• **EXERCISE 1**
According to the blog page, what dish was served outside in the late afternoon of Christmas Day?
• **EXERCISE 2**
Copy the blog page word for word from "I love the blue" to "good. Toodle pip.".
• **EXERCISE 3**
Decide whether each statement agrees with the blog page, answering yes or no and quoting the words that decide it: (a) The local rugby club is still active. (b) Mrs Combo drove the writer home at around one o'clock on Boxing Day morning. (c) Peter Ashley says Prothero is the local Volkswagen dealer.

• **EXTRACTED TEXT**
####

Saturday, 29 December 2007

Italian Rugger Buggers


On the late afternoon of Christmas Day I went to Mrs Combo's cousins, a house in the country where they still kill things to eat. The house is falling down but they have spent thousands on the outside cooking area which is lavish even by South Florida barbecue installation standards and can easily accommodate hundreds of family members. This is the fill-in bit between Christmas lunch and Christmas dinner. The dish on offer (cooked outside) was bagna cauda, a vicious local sauce made with garlic and anchovies into which are dipped raw vegetables of choice for general munching. It was bitterly cold (everything takes place outside) and all the better for that. There was some serious drinking. The main players were the former stars of the local rugby club, now defunct. Because I am English they all take the piss out of me. I can't imagine why. After this playful interlude I managed two other functions. The ever-patient Mrs Combo drove me home at around one o'clock on Boxing Day morning. Surfacing much later, I found that I had brought the bottle in the accompanying photograph home with me, which is the hard-to-get-hold-of house wine for said (extinct) rugby club. Gosh! Could I now be accepted? I have a horrible feeling 'though that I nicked it.

9 comments:

Peter Ashley said...

I love the blue tablecloth. Puts me in mind of the now sadly defunct Coronation Cafe at Guyhirne near Wisbech. Anyway, a quarter of a round of Colston Bassett Stilton is calling me from the kitchen, a ghostly hand also pointing to an unopened (oddly) bottle of Dow's Trademark Port.I'll see if I can sort it all out before The Antiques Roadshow.

Diplomat said...

Definitely stolen, nobody would dare make a gift of such an awful looking bottle of plonk and I very much doubt you bought it ! Pleased to hear Peter's still trying to keep up but I don't think the port'll do him any good. Toodle pip.

cindy incidentally said...

serve those Rugger Bugering types right. Cheers, Ron.
I agree with Diplomat, Peter, Port is a bad sin, a bd sign.

Peter Ashley said...

It was only a little glass full to go with the Stilton. I soon got stuck into the Stolychnya to watch Heartbeat.

cindy incidentally said...

well, i see no one has surfaced yet, not least our erstwhile friend, Ron. May i be the first to wish everybody a healthy,happy and prosperous 2008.

Peter Ashley said...

Thankyou Cindy, and the same warmest greetings to you. Spoke to Ron a couple of days ago, he had a bottle of Prosecco on the go, I think, and seemed a bit glum. Maybe because it was a 2005 vintage as opposed to an '01, you can never tell. I've just come back from ex-missus No.1 full of Fitou, so good start to the New Year.

cindy incidentally said...

Peter, exactly how many ex missuses are there?
Ron will be glum because he's facing a long lonely January sans the bottle.The glumness is one thing but the accompanying smugness is just too much.
Having said that January is like a very long monday don't you think?
ooh, Brian Prothero is on radio, 'Pinball' what a great song.

Peter Ashley said...

Prothero is our local Volkswagen dealer. Cindy, between you and me there has only been one actual Mrs. Ashley, followed by the Duchess of Kent (Ron's nickname) for nine years followed by the redoubtable Ms Raven-Hill for eleven years. I'm now in exile trying to get the Lithuanian barmaid at my local to come round for a mug of cocoa so that I can read selected extracts to her from my new book Railway Rhymes.

Peter Ashley said...

Actually that's horribly pretentious, sorry Cindy. However, as Ron's on the wagon for the next month I suggest we just carry on using his blog for meaningful dialogue.

####

• **DATA BELOW**

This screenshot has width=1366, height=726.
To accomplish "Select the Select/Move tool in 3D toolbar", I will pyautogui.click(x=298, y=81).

####

• **ANSWER 1**
Bagna cauda, a local sauce made with garlic and anchovies into which raw vegetables are dipped.

• **ANSWER 2**
I love the blue tablecloth. Puts me in mind of the now sadly defunct Coronation Cafe at Guyhirne near Wisbech. Anyway, a quarter of a round of Colston Bassett Stilton is calling me from the kitchen, a ghostly hand also pointing to an unopened (oddly) bottle of Dow's Trademark Port.I'll see if I can sort it all out before The Antiques Roadshow.

Diplomat said...

Definitely stolen, nobody would dare make a gift of such an awful looking bottle of plonk and I very much doubt you bought it ! Pleased to hear Peter's still trying to keep up but I don't think the port'll do him any good. Toodle pip.

• **ANSWER 3**
(a) No: "the former stars of the local rugby club, now defunct."
(b) Yes: "The ever-patient Mrs Combo drove me home at around one o'clock on Boxing Day morning."
(c) Yes: "Prothero is our local Volkswagen dealer."